__Saved entries__:
=======

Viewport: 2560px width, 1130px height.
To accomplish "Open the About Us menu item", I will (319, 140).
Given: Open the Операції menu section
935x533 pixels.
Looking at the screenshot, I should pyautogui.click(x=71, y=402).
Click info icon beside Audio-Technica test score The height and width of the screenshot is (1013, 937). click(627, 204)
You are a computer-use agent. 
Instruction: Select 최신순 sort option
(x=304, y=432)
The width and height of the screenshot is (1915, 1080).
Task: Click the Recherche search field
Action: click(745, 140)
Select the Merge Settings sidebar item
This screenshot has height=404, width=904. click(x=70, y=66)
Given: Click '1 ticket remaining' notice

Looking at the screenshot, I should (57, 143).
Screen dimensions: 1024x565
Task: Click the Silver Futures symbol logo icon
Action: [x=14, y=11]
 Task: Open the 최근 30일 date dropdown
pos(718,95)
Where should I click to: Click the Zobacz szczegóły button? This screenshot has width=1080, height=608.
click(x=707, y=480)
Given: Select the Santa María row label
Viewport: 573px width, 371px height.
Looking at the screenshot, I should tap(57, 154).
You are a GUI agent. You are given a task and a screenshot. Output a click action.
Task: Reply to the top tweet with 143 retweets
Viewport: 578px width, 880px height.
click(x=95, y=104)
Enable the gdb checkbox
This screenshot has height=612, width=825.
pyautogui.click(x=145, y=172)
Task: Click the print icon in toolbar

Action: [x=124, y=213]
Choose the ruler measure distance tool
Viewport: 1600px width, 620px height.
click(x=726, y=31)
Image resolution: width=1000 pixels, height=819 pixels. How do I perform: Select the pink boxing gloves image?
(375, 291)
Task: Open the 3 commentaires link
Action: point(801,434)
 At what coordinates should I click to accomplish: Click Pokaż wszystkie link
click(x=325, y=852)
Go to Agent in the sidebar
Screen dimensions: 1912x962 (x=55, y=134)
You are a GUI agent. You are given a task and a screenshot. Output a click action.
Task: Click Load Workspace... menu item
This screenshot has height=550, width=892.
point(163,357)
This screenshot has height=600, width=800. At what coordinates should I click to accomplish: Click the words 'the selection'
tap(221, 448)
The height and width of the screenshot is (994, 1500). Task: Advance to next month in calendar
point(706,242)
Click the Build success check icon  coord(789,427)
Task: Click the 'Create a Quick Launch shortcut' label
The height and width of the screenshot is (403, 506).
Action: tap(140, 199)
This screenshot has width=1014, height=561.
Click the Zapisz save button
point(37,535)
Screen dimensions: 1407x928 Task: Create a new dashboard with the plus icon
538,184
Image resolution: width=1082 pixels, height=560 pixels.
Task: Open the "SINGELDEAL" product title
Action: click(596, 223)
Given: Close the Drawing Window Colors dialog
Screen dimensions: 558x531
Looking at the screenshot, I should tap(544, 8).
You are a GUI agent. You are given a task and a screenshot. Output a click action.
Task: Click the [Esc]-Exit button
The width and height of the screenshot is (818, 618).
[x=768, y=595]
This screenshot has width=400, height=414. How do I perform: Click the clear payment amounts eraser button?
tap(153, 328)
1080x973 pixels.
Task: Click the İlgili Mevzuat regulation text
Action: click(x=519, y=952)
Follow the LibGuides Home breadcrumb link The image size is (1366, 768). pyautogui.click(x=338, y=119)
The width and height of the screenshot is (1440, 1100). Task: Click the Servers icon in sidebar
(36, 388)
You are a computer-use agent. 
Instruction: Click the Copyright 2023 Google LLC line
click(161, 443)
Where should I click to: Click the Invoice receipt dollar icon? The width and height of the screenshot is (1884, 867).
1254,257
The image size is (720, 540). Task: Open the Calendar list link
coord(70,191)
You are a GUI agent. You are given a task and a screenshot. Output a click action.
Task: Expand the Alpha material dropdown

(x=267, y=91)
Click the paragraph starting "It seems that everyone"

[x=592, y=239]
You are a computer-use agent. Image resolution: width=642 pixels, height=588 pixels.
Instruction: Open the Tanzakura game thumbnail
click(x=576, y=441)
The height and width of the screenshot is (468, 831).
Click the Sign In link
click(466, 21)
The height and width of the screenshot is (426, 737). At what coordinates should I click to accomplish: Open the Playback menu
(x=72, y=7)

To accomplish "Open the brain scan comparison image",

=======

__REQUIREMENT__:
Return only the part of the records above that opens with the line containing "The height and width of the screenshot is (994, 1500)." and closes with the line containing "This screenshot has width=1014, height=561.", ends included.

__SOLVED PROBLEM__:
The height and width of the screenshot is (994, 1500). Task: Advance to next month in calendar
point(706,242)
Click the Build success check icon  coord(789,427)
Task: Click the 'Create a Quick Launch shortcut' label
The height and width of the screenshot is (403, 506).
Action: tap(140, 199)
This screenshot has width=1014, height=561.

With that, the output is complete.